La Cour de cassation rappelle ensuite que le juge doit vérifier si les conditions légales de l’adoption de l’enfant du conjoint sont remplies au moment où il se prononce, notamment celle du mariage entre le parent et l’adoptant (C. civ. art. 345-1, 348-1 et 353 anciens). Tel était bien le cas puisque, au jour du prononcé de l’adoption, le jugement de divorce, qui était frappé d’appel, n’était donc pas définitif et le mariage était encore en cours.
A noter :
Relevons d’abord que les dispositions applicables en l’espèce sont celles antérieures à la réforme de l’adoption (loi 2022-219 du 21-2-2022 ; ord. 2022-1292 du 5-10-2022). Néanmoins, la solution relative au consentement du parent à l’adoption de son enfant et, plus spécialement, à sa durée de validité demeure d’actualité, les dispositions en discussion étant reprises (C. civ. art. 348-1, 348-3 et 348-5 actuels).
C’est la première fois, à notre connaissance, que la Cour de cassation précise qu’une fois donné et après expiration du délai de rétraction, ce consentement ne comporte « aucune limite dans le temps et ne se rattache à aucune instance particulière ». Autrement dit, le parent qui consent à ce que son conjoint, partenaire pacsé ou concubin adopte son enfant ne peut plus s’en dédire après l’expiration du délai de rétractation de deux mois. Concrètement, cela signifie que son engagement se noue devant le notaire lorsque celui-ci recueille son accord et non lors de la procédure en adoption. Le praticien devra donc attirer l’attention des intéressés sur la portée d’une telle démarche. En effet, le tribunal, en présence d’un acte notarié en ce sens, non rétracté dans les deux mois, doit tenir ce consentement pour acquis, même si, comme en l’espèce, le parent s’est rétracté ultérieurement, l’adoptant a renoncé à sa démarche dans un premier temps et si le couple s’est séparé. Les juges pourront refuser l’adoption mais pour d’autres motifs, spécialement s’ils l’estiment contraire à l’intérêt de l’enfant. Précisons à cet égard que la séparation du couple ne justifie pas nécessairement un tel refus (en ce sens, Cass. 1e civ. 3-11-2021 n° 20-16.745 F-D : RTD civ. 2022 p. 107 obs. A.-M. Leroyer).

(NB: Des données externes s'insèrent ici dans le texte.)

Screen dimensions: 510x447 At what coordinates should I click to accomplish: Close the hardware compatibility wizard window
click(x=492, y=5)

L’affaire commentée concernait un couple marié. Le fait que le divorce ne soit pas encore prononcé définitivement a permis de considérer la condition de mariage comme remplie et de prononcer l’adoption. Qu’en serait-il en cas de procédure d’adoption de l’enfant de son partenaire ou de son concubin, durant laquelle le couple se sépare ? La première interprétation serait de dire que la dissolution du Pacs ou la fin du concubinage pendant la procédure ferait obstacle au prononcé de l’adoption et il ne serait pas possible, comme avec une procédure de divorce contentieux, de forcer le maintien des liens, le temps que le juge fasse droit à l’adoption (en ce sens, M. Mesnil, Couple de femmes : l’adoption de l’enfant par la conjointe dans un contexte de séparation : Dalloz Actualité 5-6-2023). Si, en revanche, la séparation n’a pas d’incidence sur le processus d’adoption, le parent biologique n’aurait alors plus du tout la maîtrise de son consentement… La sécurité serait alors le contrôle de l’intérêt de l’enfant par le juge.

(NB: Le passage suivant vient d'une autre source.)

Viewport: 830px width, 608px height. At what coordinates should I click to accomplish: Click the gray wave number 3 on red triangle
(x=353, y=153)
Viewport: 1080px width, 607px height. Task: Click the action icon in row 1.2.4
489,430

Rappelons enfin qu’en pratique, depuis la loi de bioéthique du 2 août 2021, entrée en vigueur le 4 août 2021, les couples de femmes délaissent l’adoption au profit de la reconnaissance conjointe anticipée, qui leur permet d’établir, en amont, une double filiation maternelle de leur enfant conçu par PMA avec tiers donneur (C. civ. art. 342-11).